• _Page excerpt_:
⟨

Wrawby Junction is a busy railway junction located a short distance west of Barnetby, North Lincolnshire, England and controls the confluence of the Network Rail routes from Lincoln, Retford and Scunthorpe towards Immingham and Cleethorpes. The junction was controlled by a large signal box of part-brick, part-wooden, construction and is now controlled from York Rail Operating Centre (ROC).

== History ==
Although the railway has served the area since 1848, the present construction is of late-Great Central Railway design. Apart from the part-brick construction, Wrawby Junction is of similar design to its companion signal boxes at Barnetby East and Barnetby West. All signal boxes were built about 1916 when the section of route between Wrawby and Brocklesby was quadrupled to cope with the growing amount of freight traffic heading for the docks at Immingham and Grimsby. As well as controlling this busy complex of routes, Wrawby Junction was also responsible for controlling the entrance to the once-busy railway sidings at Barnetby, and the locomotive depot. When built, the lever frame consisted of 132 levers, whilst later, 5 more levers were added at the left hand end (A to E inclusive). Wrawby Junction was the largest manual signal box in the world to be worked by a lone signaller. Most other large signal boxes require two or more signallers.

Wrawby Junction signal box is a grade II listed building, and closed on Christmas Eve 2015, control of the area being transferred to York Rail Operating Centre.

== Accidents ==
Wrawby Junction has been the site of two fatal accidents :
- On 17 October 1898, 8 people were killed when a passenger train collided with a derailed goods train.
- On 9 December 1983, one passenger was killed when a goods train collided with a passenger train.

⟩

• _Material supplied_:
⟨

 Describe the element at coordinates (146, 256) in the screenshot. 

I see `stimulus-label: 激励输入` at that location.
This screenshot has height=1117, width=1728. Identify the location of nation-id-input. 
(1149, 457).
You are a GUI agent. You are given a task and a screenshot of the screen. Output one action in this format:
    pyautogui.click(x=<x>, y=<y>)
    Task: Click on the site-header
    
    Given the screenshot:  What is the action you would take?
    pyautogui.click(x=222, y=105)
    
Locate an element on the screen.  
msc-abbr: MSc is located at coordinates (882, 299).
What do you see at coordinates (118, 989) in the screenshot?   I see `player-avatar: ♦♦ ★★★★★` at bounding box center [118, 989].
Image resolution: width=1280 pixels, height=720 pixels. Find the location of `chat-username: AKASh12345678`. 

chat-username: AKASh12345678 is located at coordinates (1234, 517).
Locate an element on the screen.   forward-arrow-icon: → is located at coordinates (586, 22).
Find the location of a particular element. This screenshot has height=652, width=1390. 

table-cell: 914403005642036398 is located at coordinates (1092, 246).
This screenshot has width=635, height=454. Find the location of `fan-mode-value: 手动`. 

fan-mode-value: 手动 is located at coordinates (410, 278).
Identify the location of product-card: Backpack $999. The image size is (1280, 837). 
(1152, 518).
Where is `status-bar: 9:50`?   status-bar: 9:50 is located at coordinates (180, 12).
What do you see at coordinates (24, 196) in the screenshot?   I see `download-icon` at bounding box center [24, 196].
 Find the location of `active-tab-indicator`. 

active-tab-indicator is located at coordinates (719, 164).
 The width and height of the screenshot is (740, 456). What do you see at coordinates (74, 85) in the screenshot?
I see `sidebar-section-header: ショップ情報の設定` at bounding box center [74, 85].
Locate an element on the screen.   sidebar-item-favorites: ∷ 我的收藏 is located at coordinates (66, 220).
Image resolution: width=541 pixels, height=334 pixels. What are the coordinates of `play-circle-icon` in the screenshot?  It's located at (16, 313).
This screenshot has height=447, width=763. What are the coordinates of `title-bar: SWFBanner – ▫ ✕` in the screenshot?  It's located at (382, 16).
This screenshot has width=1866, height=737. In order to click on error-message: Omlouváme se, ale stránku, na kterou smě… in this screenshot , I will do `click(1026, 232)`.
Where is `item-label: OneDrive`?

⟩

• _Action item_: Please answer from the Wrawby Junction excerpt: on what date did the signal box close?

• _Answer below_: Christmas Eve 2015.